- **SOURCE PASSAGE**:
——
Not everything in a software project can be counted (easily), a family of techniques known as proxy-based estimation helps overcome this challenge. The techniques rely massively on the ability to process raw historical data of an organization.
Software estimation can also take advantage of wisdom of the crowds by creating the right environment to support this idea.

Count, Compute, Judge

People have the tendency to mistake estimation with judgement (or, in another word, guess). However, researchers have found that judgement alone is the most inaccurate form of estimation. Estimation experts are more likely to perform better than newbies with judgement alone, but in fact, that result comes from a wide range of historical data, experience and painful stories the experts have been through in their career. Was the estimation made in an inexperienced field, no different in performance was observed.

Under the light of statistical science, counting and computing are proven to be more reliable. You should always count related things first, then compute what you can't count and finalize the estimation with calibration data. Only use judgement as the last resort.

There are many things you can count in a software project. Per the cone of uncertainty, the later in the project, the finer the level of granularity you can count at.
In order to avoid being paralyzed by choices, there are a few rules of thumb we can use to decide what to count.
  • As size is the strongest influence in a software project, count something that closely reflects the project size
  • Thing that can be count early in the project is better than something we need to wait till later
  • To get benefits from historical data (like pro estimators), we better count something consistent between projects
  • Count something that woud result in a relatively large number (like 20 or more) so that we can take advantage of the law of large numbers. The law states that the erros on the high side and errors on the low side cancel each other out to some degree.

Decomposition by Work Breakdown Structure

In the last post, we have already listed omitted activities as one of the major sources of estimation error. Omitted activities consists of forgotten features and forgotten tasks. Forgotten features can be reduced by thorough requirement engineering and experience. In general, this requires much practice and retrospection to improve. Forgotten tasks, on the other hand, can be improved dramatically by checking our work against an activity-based work breakdown structure.


Justify Probability Statement

Even though, judgement is very subjective, we cannot avoid that. After all the counting and computing, judgement is needed for the actual numbers. Educated guess is better than blind guess, and here is how can we make one. We have learned that estimate is a probability statement, we should stop using single-point number as reliable estimate. Best Case and Worst Case make a good start, it is more likely to catch actual hours somewhere in the middle and makes us more comfortable.

But there is a problem with adding up best and worst cases. Lets say that each of the individual Best Case estimates is 25% likely, meaning that you have only a 25% chance of doing as well or better than the estimate. The odds of delivering any individual task according to a Best Case estimate are not great: only 1 in 4 (25%). But the odds of delivering all the tasks are vanishingly small. To deliver both the first task and the second task on time, you have to beat 1 in 4 odds for the first task and 1 in 4 odds for the second task. Statistically, those odds are multiplied together, so the odds of completing both tasks on time is only 1 in 16. To complete all 10 tasks on time you have to multiply the 1/4s 10 times, which gives you odds of only about 1 in 1,000,000, or 0.000095%. The odds of 1 in 4 might not seem so bad at the individual task level, but the combined odds kill software schedules. The statistics of combining a set of Worst Case estimates work similarly. (McConnell, 2006)

Due to that, we introduce Most Likely Case with the hope that the sum will be closer to the actual. Still, developers' "most likely" estimates tend to be optimistic. A technique called the Program Evaluation and Review Technique allows us to calculate the expected case. The formula is derived from statistical studies.
——
- **RECORDED INFORMATION**:
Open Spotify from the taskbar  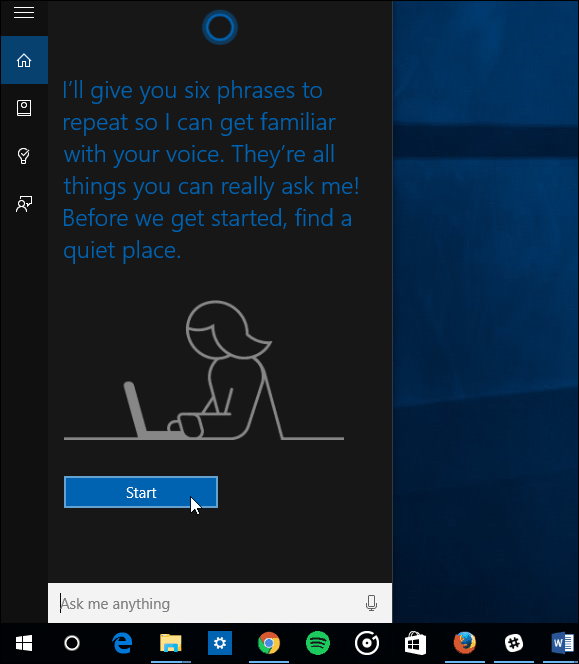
——
Write out, word for word, the stretch of the software estimation passage above from "Under the light" through "can count at.".

Under the light of statistical science, counting and computing are proven to be more reliable. You should always count related things first, then compute what you can't count and finalize the estimation with calibration data. Only use judgement as the last resort.

There are many things you can count in a software project. Per the cone of uncertainty, the later in the project, the finer the level of granularity you can count at.